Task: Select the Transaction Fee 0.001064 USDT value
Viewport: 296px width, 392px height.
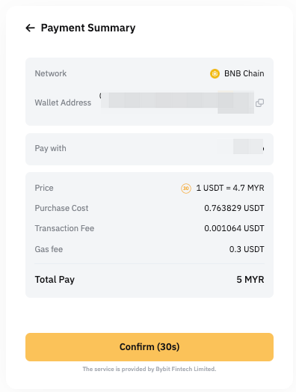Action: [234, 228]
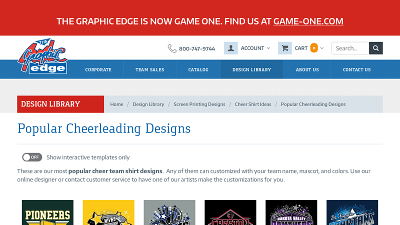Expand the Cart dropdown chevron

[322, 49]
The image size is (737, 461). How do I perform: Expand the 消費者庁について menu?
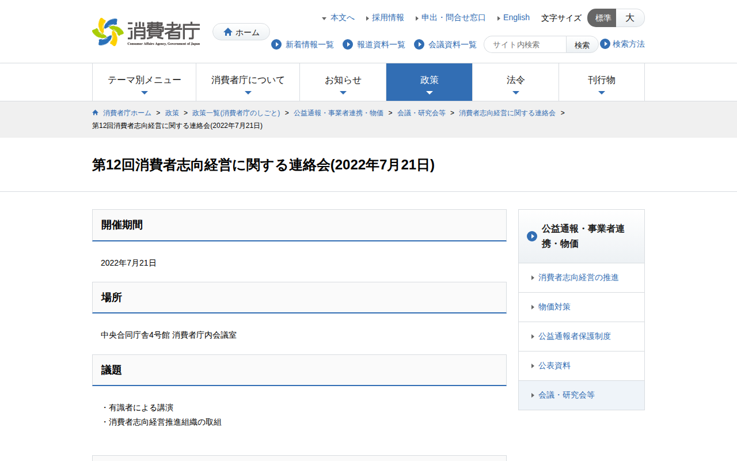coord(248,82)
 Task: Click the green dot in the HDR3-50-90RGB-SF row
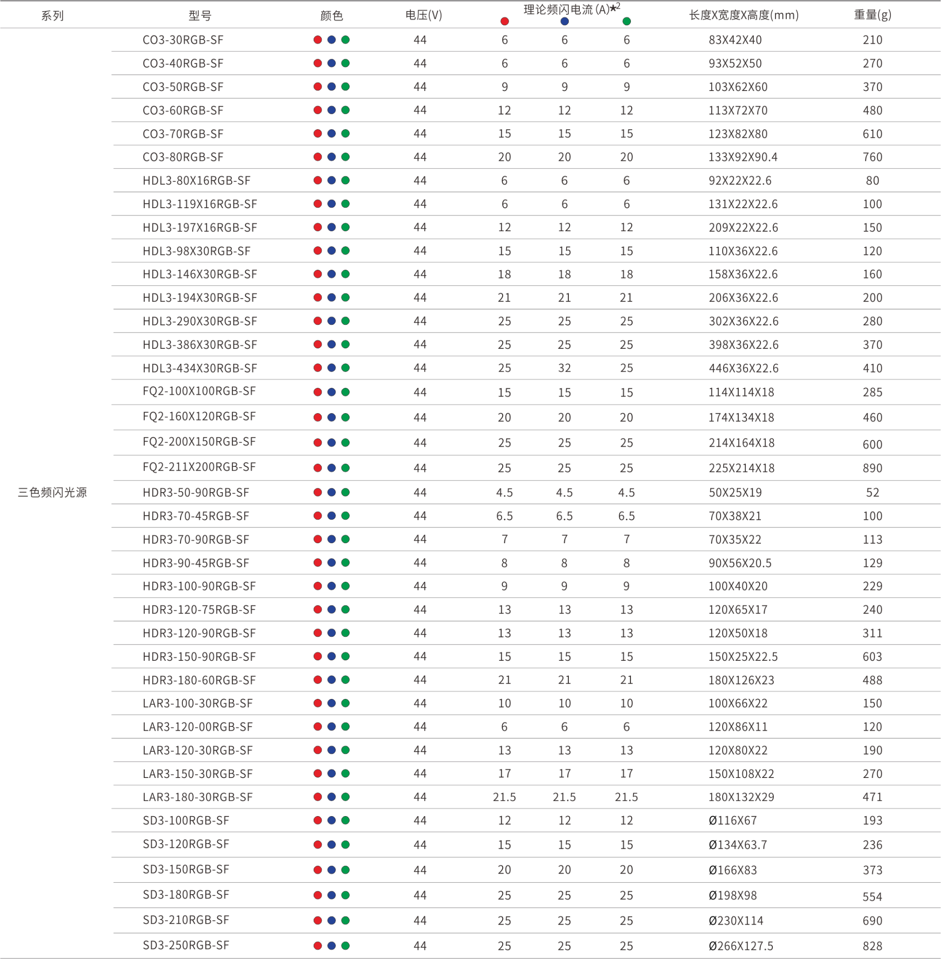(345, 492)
------------------------------------------------
Given request → Reproduce every one of the records above word for word, omitting the pictures.

Full output →
Task: Select the Transaction Fee 0.001064 USDT value
Viewport: 296px width, 392px height.
Action: [234, 228]
Expand the Cart dropdown chevron

[322, 49]
The image size is (737, 461). How do I perform: Expand the 消費者庁について menu?
coord(248,82)
 Task: Click the green dot in the HDR3-50-90RGB-SF row
(345, 492)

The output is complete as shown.